Ça chauffe en Europe.
Filip Eriksson, un nom qui ne disait rien à personne au moment du repêchage 2023, est en train de devenir une obsession pour les partisans du Canadien.
Choix de sixième ronde, 165e au total, ce centre suédois de 20 ans multiplie les performances qui forcent l’attention.
Et à Montréal, dans une organisation qui a vu défiler trop de joueurs de soutien sans jamais trouver ses vedettes, on commence à se dire que le vent a tourné.
Car oui, les vedettes sont là. Slafkovsky, Suzuki, Caufield, Demidov. Le Canadien n’a jamais eu autant de talent offensif dans ses rangs depuis deux décennies. Mais pour compléter ce noyau, il faut autre chose. Des joueurs capables de tuer des pénalités, de bloquer des tirs, de gagner les mises en jeu cruciales.
Des gars capables de tenir l’équipe à flot quand les gros canons ne marquent pas. Et c’est exactement là que le nom d’Eriksson devient fascinant.
On connaît l’histoire récente : David Savard, ce guerrier qui s’imposait devant les tirs et qui imposait le respect dans sa zone, n’est plus là. Christian Dvorak, malgré toutes ses limites, était un spécialiste reconnu des mises en jeu, un gaucher qui avait sa mission dans les fins de match et les désavantages numériques. Même Joel Armia, souvent critiqué, avait fini par trouver un rôle défensif précieux, capable d’éteindre l’adversaire dans les moments serrés.
Ces rôles spécifiques ont disparu avec leur départ. Le Canadien regarde maintenant dans sa banque d’espoirs : qui peut combler ces trous? Qui peut devenir le prochain soldat invisible, celui qui fait gagner deux points en novembre qui te permettent de respirer en avril?
Et c’est là qu’Eriksson entre en scène.

• [Consigne A]
D'après l'extrait, à quel rang Filip Eriksson a-t-il été choisi au repêchage 2023 ?

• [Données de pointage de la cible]
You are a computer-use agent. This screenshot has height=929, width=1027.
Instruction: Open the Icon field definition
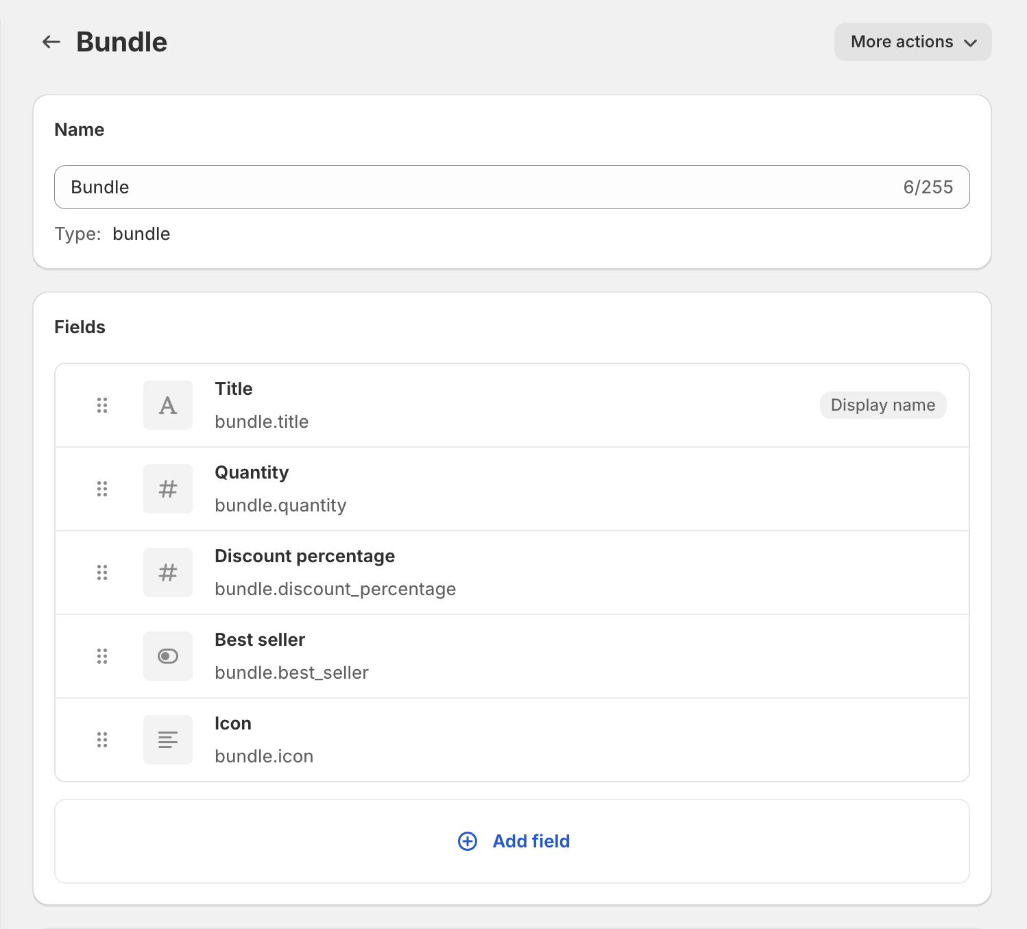tap(480, 740)
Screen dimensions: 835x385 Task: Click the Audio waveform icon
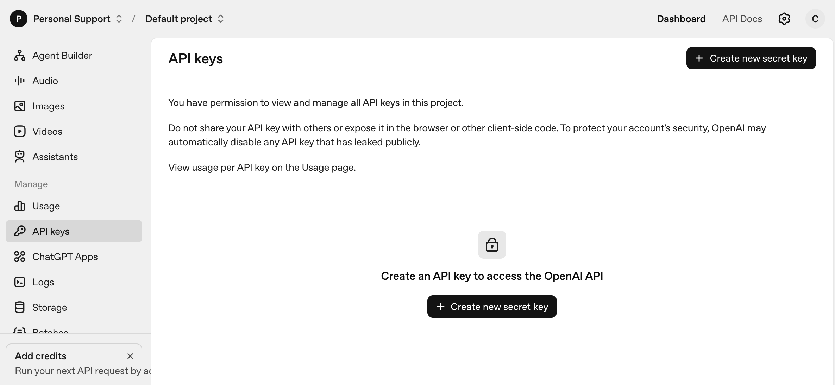pyautogui.click(x=20, y=81)
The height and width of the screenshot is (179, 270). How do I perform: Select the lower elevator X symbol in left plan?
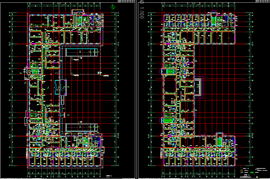pyautogui.click(x=33, y=115)
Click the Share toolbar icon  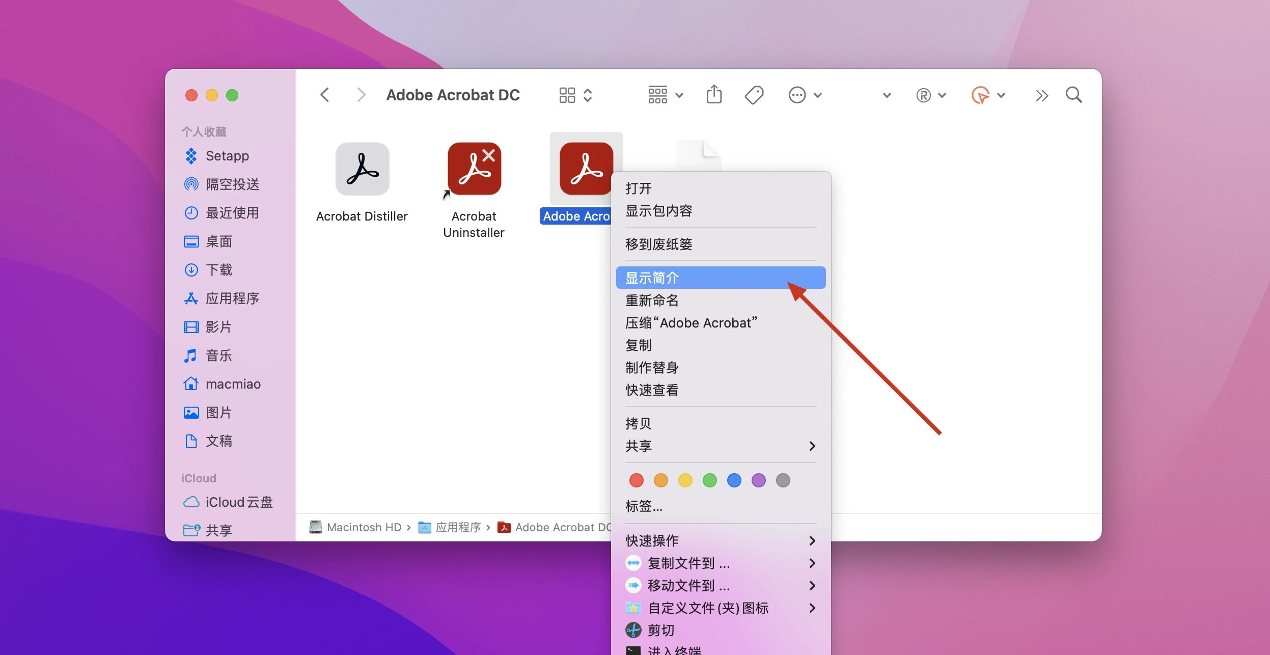coord(714,95)
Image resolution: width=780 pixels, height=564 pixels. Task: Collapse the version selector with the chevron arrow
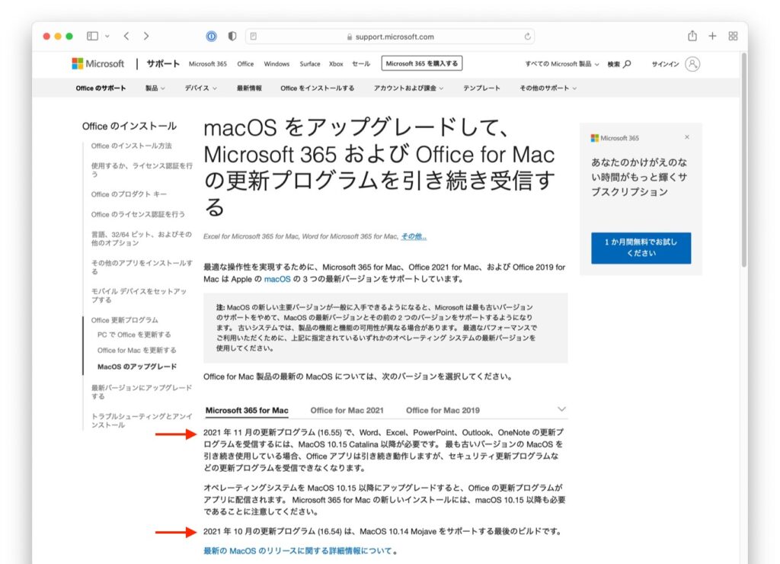(x=562, y=409)
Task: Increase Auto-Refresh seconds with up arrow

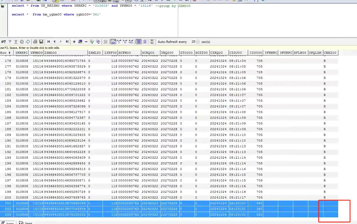Action: pyautogui.click(x=198, y=40)
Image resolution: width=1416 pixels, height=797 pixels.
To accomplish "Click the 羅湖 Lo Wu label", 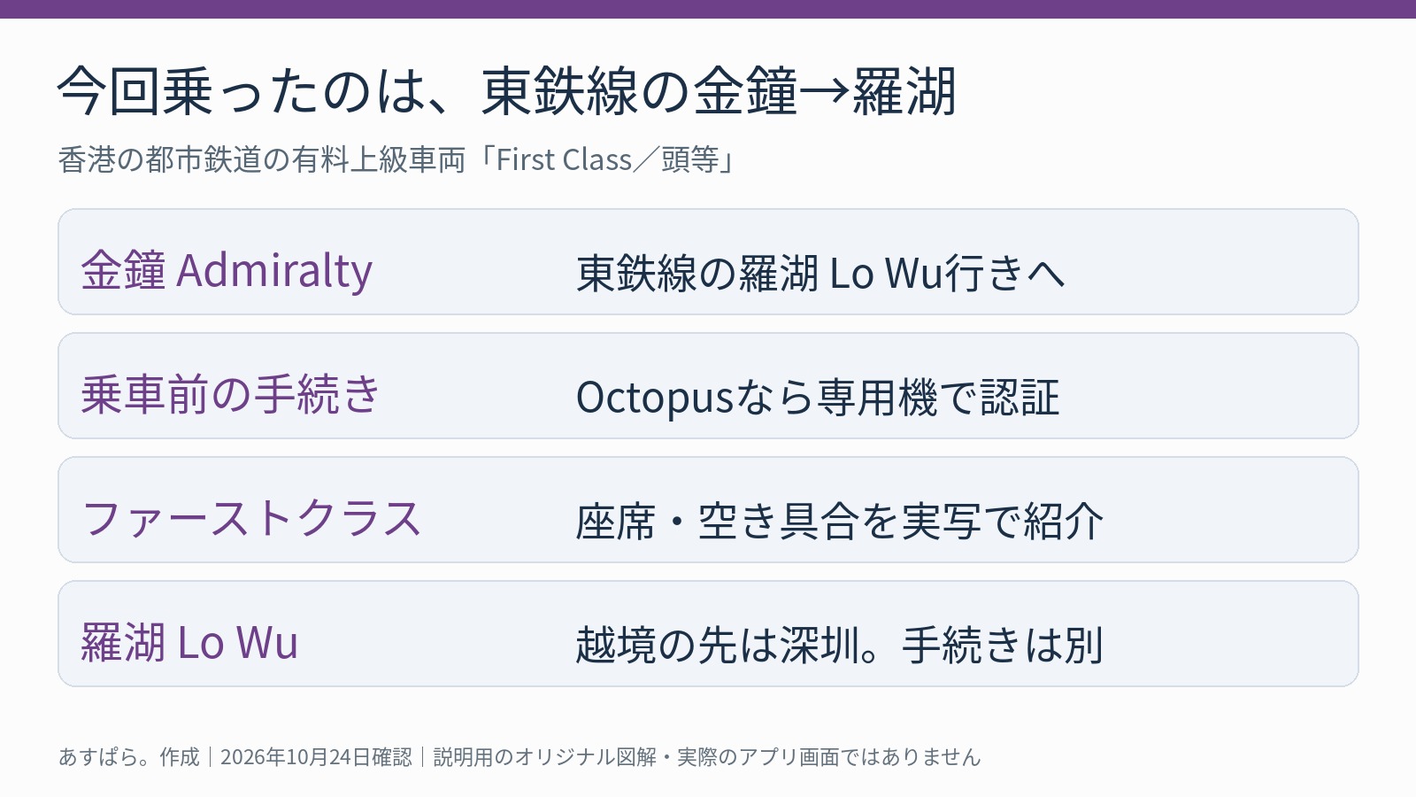I will click(189, 642).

• [Consigne B]
Filtrez les entrées ci-dessus en recopiant chaque ligne qui contient le mot "height".

• [Réponse proposée A]
En sixième ronde, 165e au total.

• [Réponse proposée B]
You are a computer-use agent. This screenshot has height=929, width=1027.
The height and width of the screenshot is (179, 270). How do I perform: Select the lower elevator X symbol in left plan?
Image resolution: width=780 pixels, height=564 pixels. Task: Collapse the version selector with the chevron arrow
Image resolution: width=1416 pixels, height=797 pixels.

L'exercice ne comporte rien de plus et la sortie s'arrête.